Com notas ambíguas ou claras, declarações dúbias ou ameaçadoras, o fantasma de uma intervenção militar não se dissipa. Em maio, o próprio general Heleno teve que mandar um áudio no WhatsApp para desmentir uma versão atribuída a um capitão da reserva, Durval Ferreira, segundo a qual o general vinha defendendo um golpe militar. “Boa noite a todos os amigos do Rio Grande Sul. Quem está falando é o general Heleno, daqui de Brasília”, começa o áudio. Na mensagem, que dura 1 minuto e 50 segundos, o general admite que conhece Durval Ferreira – “conheço, mas não é meu amigo” –, mas diz que o capitão não tem autorização para falar em seu nome. “Não penso como ele”, diz o general. “Não acho que haja clima para uma intervenção militar, muito menos para um golpe de Estado.” Heleno afirma que “medidas graves foram tomadas em discordância da Constituição”, mas que, nessa hora crítica, “temos que ter muito juízo”, e encerra pedindo “muita, mas muita prudência”. Durval Ferreira afirma que nunca disse que Heleno pregava um golpe militar.
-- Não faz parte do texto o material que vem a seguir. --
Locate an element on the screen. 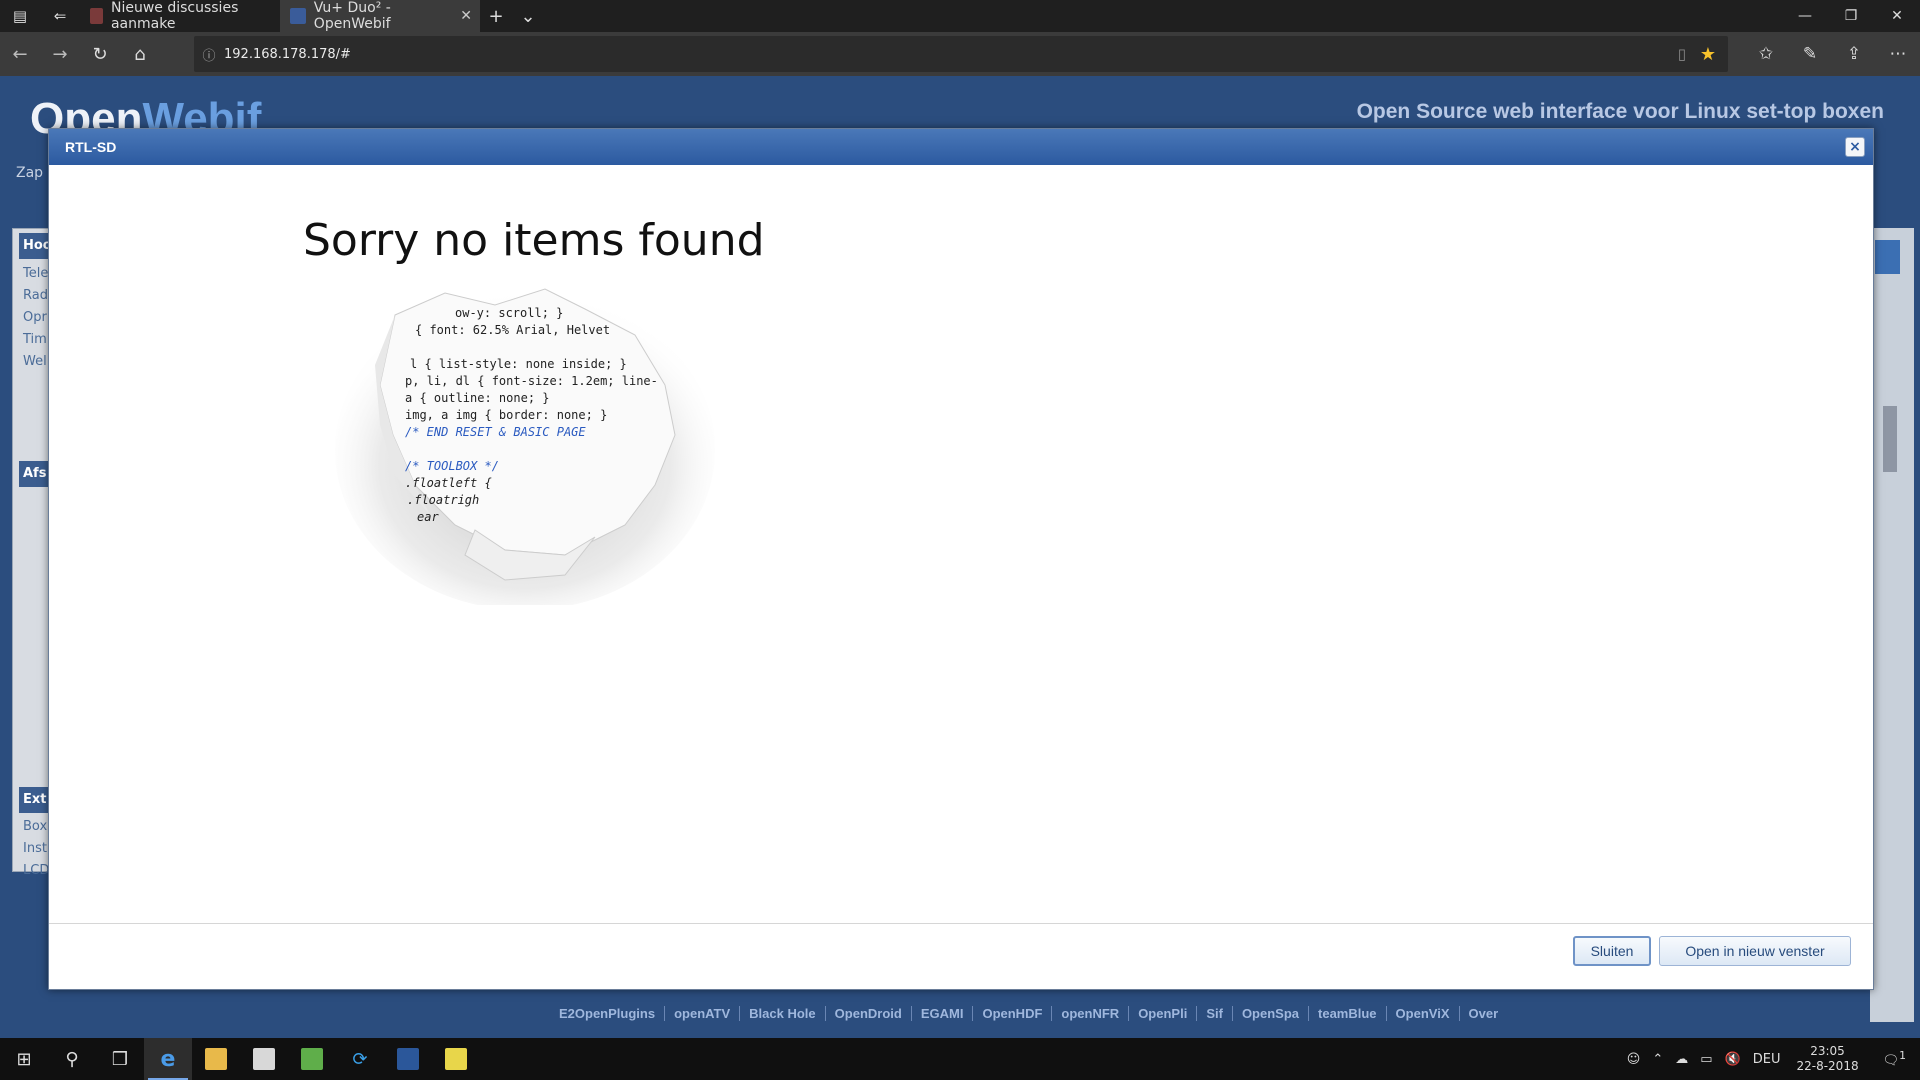 This screenshot has height=1080, width=1920. set-aside-tabs-icon: ⇐ is located at coordinates (60, 16).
A decisão do presidente de intervir no STF pode ser vista como intempestiva, tomada no calor da hora, mas é relevante que os anais da história registrem que o presidente do Brasil, numa reunião no palácio na manhã de 22 de maio de 2020, decidiu ocupar o Supremo com tropas – e foi persuadido a desistir da quartelada. Curiosamente, naquele mesmo vídeo no YouTube em que diz que a “ruptura” é só uma questão de tempo, Eduardo Bolsonaro afirma para sua audiência que o Brasil está no caminho de uma ditadura, orquestrada pelo STF, e explica que um regime autoritário não se materializa de um dia para o outro. Constrói-se aos poucos. Para elucidar seu ponto, Eduardo cita então o exemplo da Venezuela e dá a receita: “[Você] dissolve a Suprema Corte, bota todos bolivarianos indicados pelo Hugo Chávez.”
Ditadura, está claro, é só quando o outro dissolve a Suprema Corte.